LAHSA wrote “we are re-envisioning the Augmented Winter Shelter Program to ensure that we focus resources where our unsheltered neighbors need them most.”

What does that mean? If a severe weather event is declared, emergency hotel vouchers can be deployed to the regions of the county that are experiencing the severe weather event.

The new program will provide 142 motel vouchers per day for people experiencing unsheltered homelessness in the city of Los Angeles and 367 motel vouchers per day for people experiencing unsheltered homelessness across the rest of Los Angeles County during periods of inclement weather.

Hotel rooms will be available when:

  • The National Weather Service (NWS) forecast calls for three (3) days of low daytime temperatures accompanied by night wind chill temperatures of 32 degrees or less.
  • The forecast calls for 1 inch of rain in 24 hours.
  • The forecast calls for three (3) consecutive days of 1-4 inches of rain or more accompanied by temperatures at or below 50 degrees.

Almost 70,000 homeless – and if it’s cold enough – there are exactly 652 places they might be able to go. Otherwise, there is only 143 spots in the City on a “good” day in the winter.

Candidates running for mayor, Rick Caruso and Karen Bass, were contacted about the lack of winter shelters. So were Councilmember candidates Erin Darling and Traci Park.

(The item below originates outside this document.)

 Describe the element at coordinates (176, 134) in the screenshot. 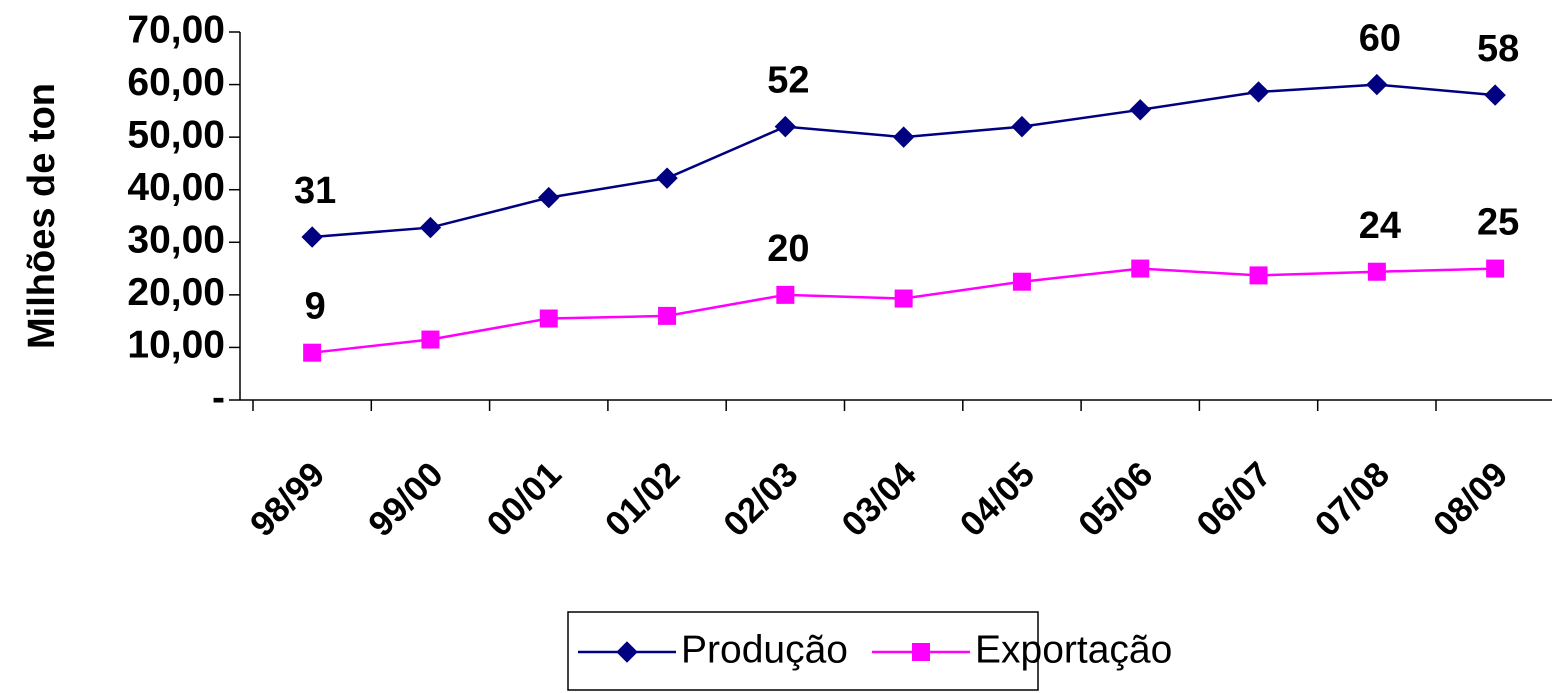

I see `y-tick-label: 50,00` at that location.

Darling said, “Whether it’s a lack of in-district winter shelters or a dearth of cooling centers in the summer, it seems like every year the City and its partners are caught flat-footed by totally predictable, seasonal weather events.

“As Councilmember, my office will work with LAHSA, RAP and other agencies year-round to make sure we’re ready to get people inside when the elements become dangerous,” Darling said.

Park said, “Once again, LAHSA has failed to open any winter shelters in CD-11 or SPA 5 and offers no transportation for unhoused people to the handful of winter shelters they have opened across LA County.

“Despite receiving hundreds of millions of dollars annually, they’ve only opened a total of five centers (one of which is all the way out in Antelope Valley) with a total of 143 beds, substantially fewer than the 264 beds offered last year,” Park said. “With the homeless population in LA County totaling nearly 70,000 people, this effort seems dismal at best. And, with temperatures dropping, warming fires will only become more common. This creates a broader public safety risk, especially in our dry hillside and canyon communities. It continues to astound me that those responsible for providing shelter and housing fail to act with the urgency this crisis demands.”

If Caruso or Bass responds, we’ll update this story.

The homeless cannot be allowed to stay outside when the temperature drops. They suffer hypothermia: it’s a deaths sentence.